Jose Trevino is Having a Surprising Year At the Plate For the Yankees

MLB: Spring Training-Atlanta Braves at New York Yankees
Mar 10, 2024; Tampa, Florida, USA; New York Yankees catcher Jose Trevino (39) is congratulated in the dugout after he scored a run during the fourth inning against the Atlanta Braves at George M. Steinbrenner Field. Mandatory Credit: Kim Klement Neitzel-USA TODAY Sports

When you think of defense-first players, Jose Trevino is likely the first player that comes to mind given how excellent he is behind the plate and how easily overwhelmed he can be when swinging the bat. Last season was a disaster for the Yankees, finishing 82-80, and for Jose Trevino, it saw him put up his lowest wRC+ in a season since 2018 where he played just three games.

Following an All-Star campaign in 2022 where Trevino put up a 3.9 fWAR and looked like one of the 10 best catchers in baseball, his playing time was called into question heading into this season. Silencing the doubts swiftly, Trevino has a 129 wRC+ with a .293/.341/.453 slash line through his first 26 games, and the Yankees are taking advantage of the platoon they have with the left-handed hitting Wells and the right-handed hitting Trevino.

Jose Trevino has greatly improved his approach, not only hitting the ball harder than he ever has before in terms of average exit velocity, but we’re also seeing a shift towards pulling the ball in the air.

A spike in pulled flyball rate has come with more game power, as Trevino is on-pace to hit 17 home runs if he were to get as many trips to the plate as he did in 2022. While I think he’ll slow down offensively, this style of hitting can result in a player overperforming their batted ball data, and for hitters with below-average raw power, pulling the ball in the air is the most consistent way to generate power at the plate.
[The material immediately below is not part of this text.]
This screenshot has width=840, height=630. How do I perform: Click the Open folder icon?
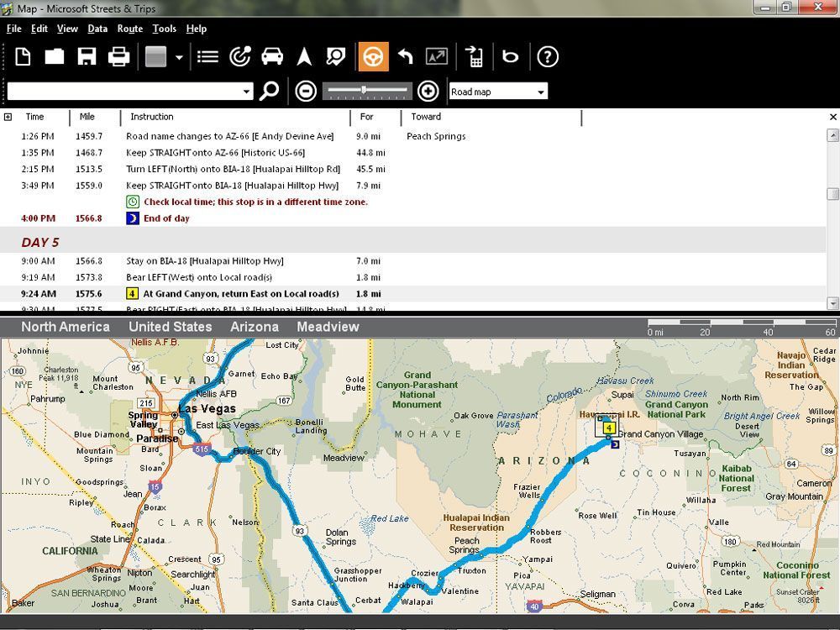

We’re not seeing a dramatic increase in whiffs or chases, either as we’ve seen a dramatic decrease to both numbers early on.
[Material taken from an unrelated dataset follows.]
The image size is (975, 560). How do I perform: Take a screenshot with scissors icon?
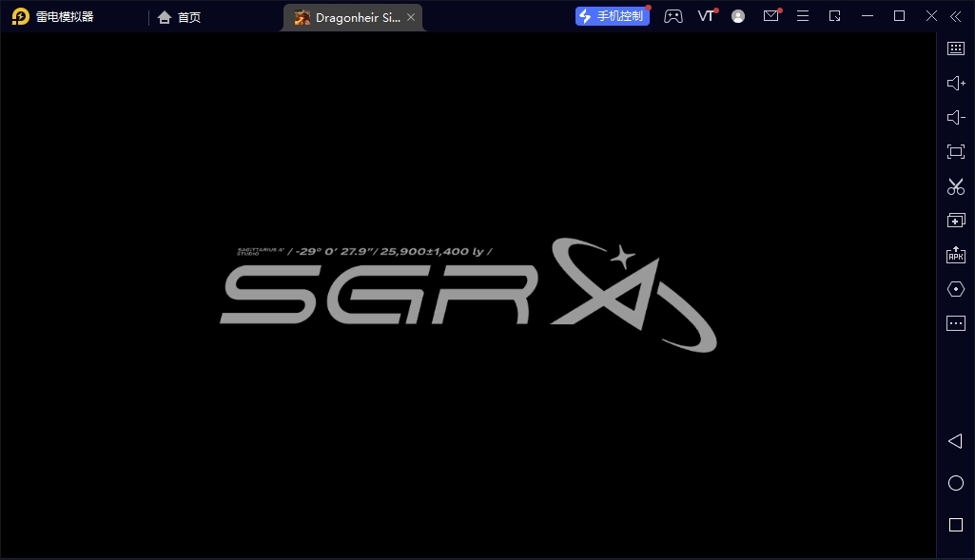click(x=956, y=186)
He’s much more disciplined at the plate while making more contact as well, and when you combine that with the previously mentioned spike in pulled contact, you have a hitter that can actually produce at the plate. It’s far too early into the season to conclude that these changes are bound to stick, but if they do we could see Jose Trevino finish the season as an above-average hitter.

With how well Austin Wells can handle right-handed pitching, the Yankees have a platoon of hitters who dominate in their primary matchups, and that deepens a lineup with two superstars hitting second and third. Very quietly, that catching duo of Wells and Trevino have been the eighth-most productive tandem in baseball, and that’s with the rotten luck they’ve seen Austin Wells go through in the first few weeks of the season.

It may not seem luck much, but getting these two to hit the way they have lately has made this lineup that much scarier, and if the Yankees can continue to see Jose Trevino maintain his improvements under the hood, he might be able to consistently provide a punch against left-handed pitching.